YZ’nin Enerji Tüketiminin 2025’te Bitcoin’i Geçeceği Öngörülüyor
Bilimsel dergi Joule‘da yayımlanan çarpıcı bir çalışmada, araştırmacılar yapay zekanın 2025 yılı sonuna kadar küresel veri merkezi elektrik kullanımının neredeyse %49’unu karşılayabileceğini öngördüler. Bu rakam, Bitcoin’in yıllık yaklaşık 176 teravatsaat (TWh) tüketimi ile karşılaştırıldığında önemli bir gösterge sunuyor. Bu bulgular, çevresel inceleme odak noktasını kripto para madenciliğinden yeni ortaya çıkan YZ sektörüne kaydırabilir.
Eleştirmenler Dikkati YZ’ye Çeviriyor: Artan Enerji Talebi
Bitcoin’in enerji gereksinimleriyle tanınan eleştirmenlerden olan PhD adayı Alex de Vries-Gao, önemli bir değişimi vurguluyor: “Büyük teknoloji şirketleri bu trendin farkında, çünkü Google gibi firmalar veri merkezi kapasitelerini artırma çabalarında ‘elektrik kapasitesi krizi’ ile karşılaştıklarını belirtmişlerdir,” diye LinkedIn’de ifade etti.
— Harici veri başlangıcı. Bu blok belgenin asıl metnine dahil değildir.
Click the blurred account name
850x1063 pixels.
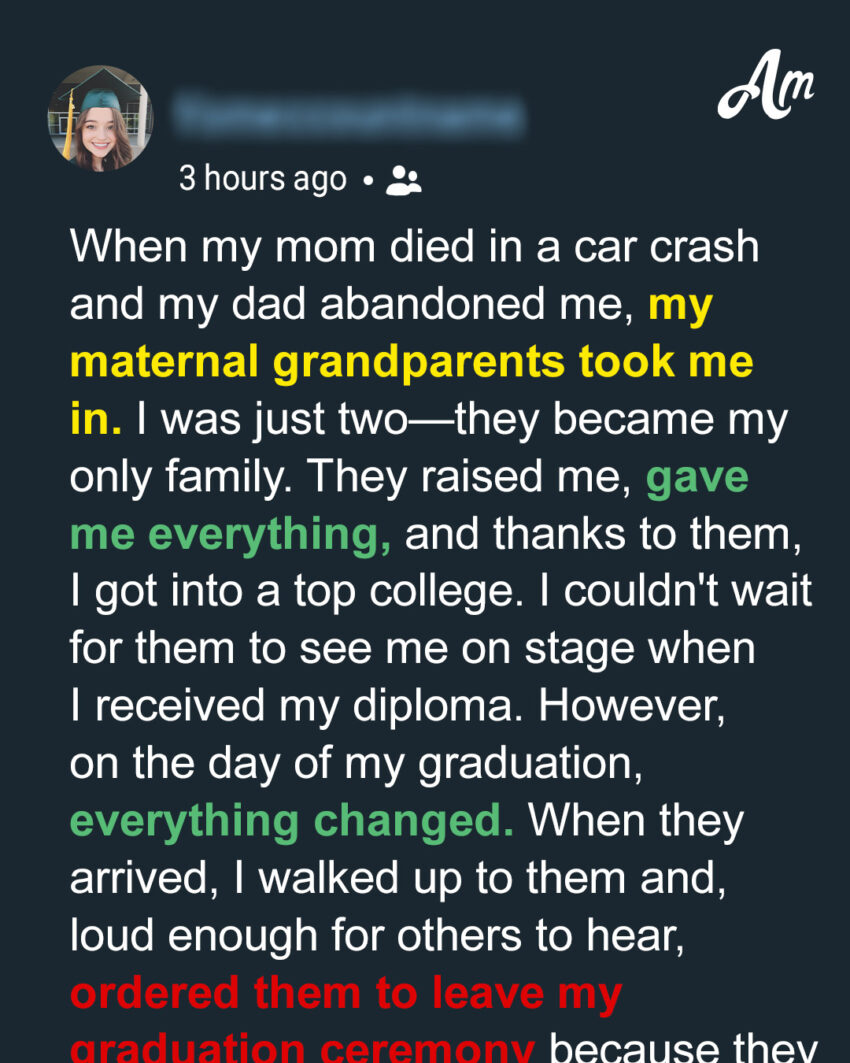347,116
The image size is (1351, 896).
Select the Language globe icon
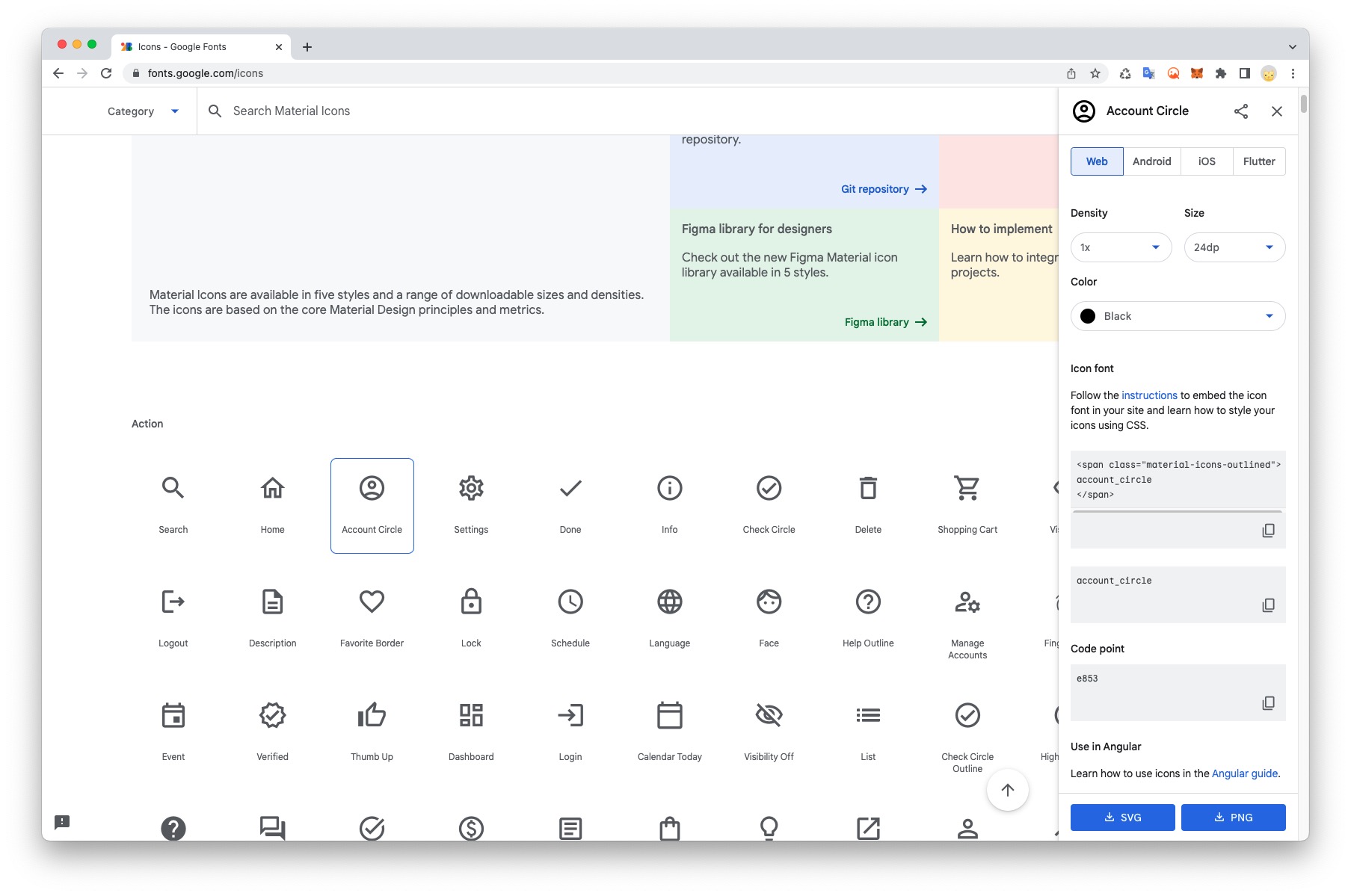669,602
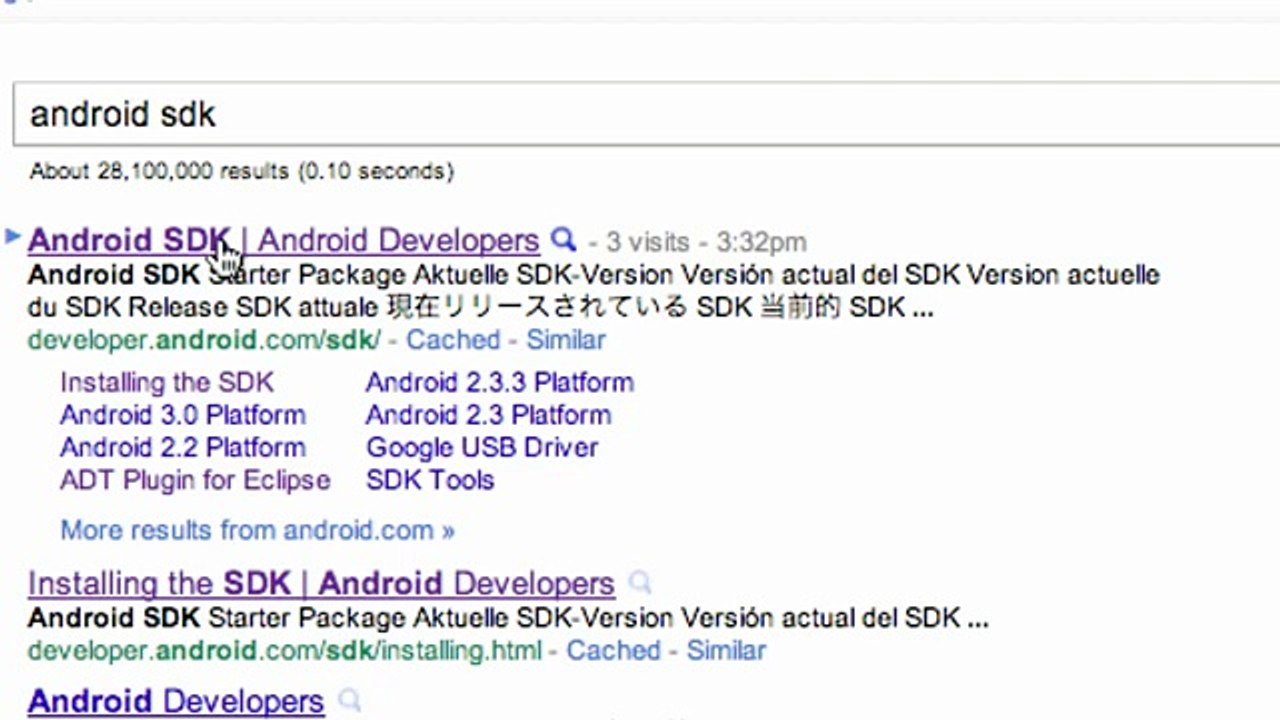Click the preview magnifier beside Android SDK result
1280x720 pixels.
(x=564, y=240)
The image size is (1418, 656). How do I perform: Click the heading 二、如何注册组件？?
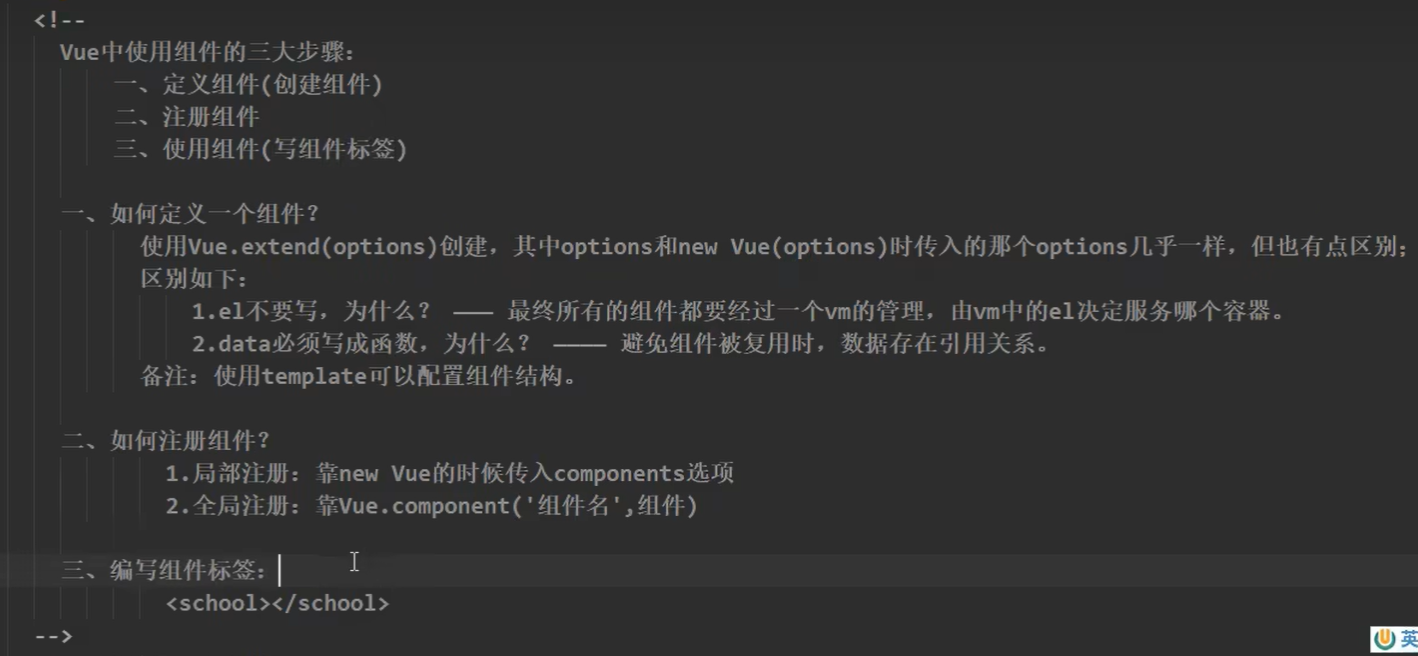(x=165, y=440)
Ayrıca, 2024 çevresel raporlarında teknoloji devleri, YZ’nin artan elektrik tüketiminde büyük bir etken olduğuna değinmiş olsalar da, YZ bileşenlerine ilişkin spesifik tüketim bilgilerini nadiren paylaşıyorlar.
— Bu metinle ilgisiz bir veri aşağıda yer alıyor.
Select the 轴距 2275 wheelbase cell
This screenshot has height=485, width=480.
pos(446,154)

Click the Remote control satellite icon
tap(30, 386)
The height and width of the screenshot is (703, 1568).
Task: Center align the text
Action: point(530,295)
Ekonomik Etki ve YZ’nin Enerji Kullanımının Belirsizliği
YZ’nin enerji taleplerine dair belirsizlik, Bitcoin’in ağ hash oranından elde edilen nispeten şeffaf tüketim ölçümleriyle çelişiyor. De Vries-Gao’nun araştırmaları, Microsoft ve Google gibi şirketlerin YZ’den ne kadar elektrik kullandıklarını belirtmeden toplam elektrik tüketimlerini raporlamalarının bu durumu karmaşık hale getirdiğini gösteriyor. Bu belirsizliği aşmak için De Vries-Gao, yarı iletken üretimiyle ilişkili enerji taleplerini inceledi ve özellikle Tayvan Yarı İletken Üretim Şirketi’nin (TSMC) kapasite kısıtlamalarına odaklandı.
Yarı İletken Üretim Analizi: Bir Durum Çalışması
Yarı iletken üretimini tahmin etme yöntemi olarak bir iş kartı analojisi kullanan De Vries-Gao, YZ çiplerinin ihtiyaç duyduğu paketleme kapasitesini takip etti. Analizi, Nvidia ve AMD gibi şirketlerin TSMC’nin sınırlı kapasitesinin önemli bir kısmını kullandığını ve bunun yaklaşık 3.8 gigavat güç tükettiğini ortaya koydu. Bu projeksiyon, artan talep ile birleştirildiğinde, YZ’nin 2025 yılına kadar 23 GW potansiyel enerji tükettiğine dair endişe verici bir tahmine yol açıyor.
Finansal Etkiler: YZ Süper Kümesi’nin Yükselişi
YZ etrafındaki finansal manzara da aynı derecede ilginç. Nvidia ve AMD, sektör gelişirken rekor gelirler elde etmeye devam ediyor; OpenAI’nın Stargate gibi girişimlerin piyasa üzerinde devrim yaratması bekleniyor ve 500 milyar dolarlık bir veri merkezi girişimine yol açabilir. YZ sektörü, teknoloji alanındaki en kârlı alanlardan biri haline gelirken, kripto paralar, özellikle Bitcoin etrafındaki çevresel anlatı, eşi benzeri görülmemiş zorluklarla karşı karşıya kalıyor.
Sonuç
2025 yılına doğru ilerlerken, YZ’nin hızla büyüyen enerji talepleri, Bitcoin’in çevresel etkisi konusundaki endişeleri gölgede bırakabilir. Her iki sektör de enerji tüketiminde sınırları zorlamaya devam ederken, teknoloji endüstrisinin genel sürdürülebilirliği hakkında gizli bir anlatı söz konusu. İlerleyen dönemde, paydaşların tüm dijital platformlarda enerji tüketimi konusunda şeffaflığı savunmaları gerektiği oldukça önemlidir; zira iklim değişikliği gibi varoluşsal bir krizle mücadele ederken yeniliği teşvik ediyorlar.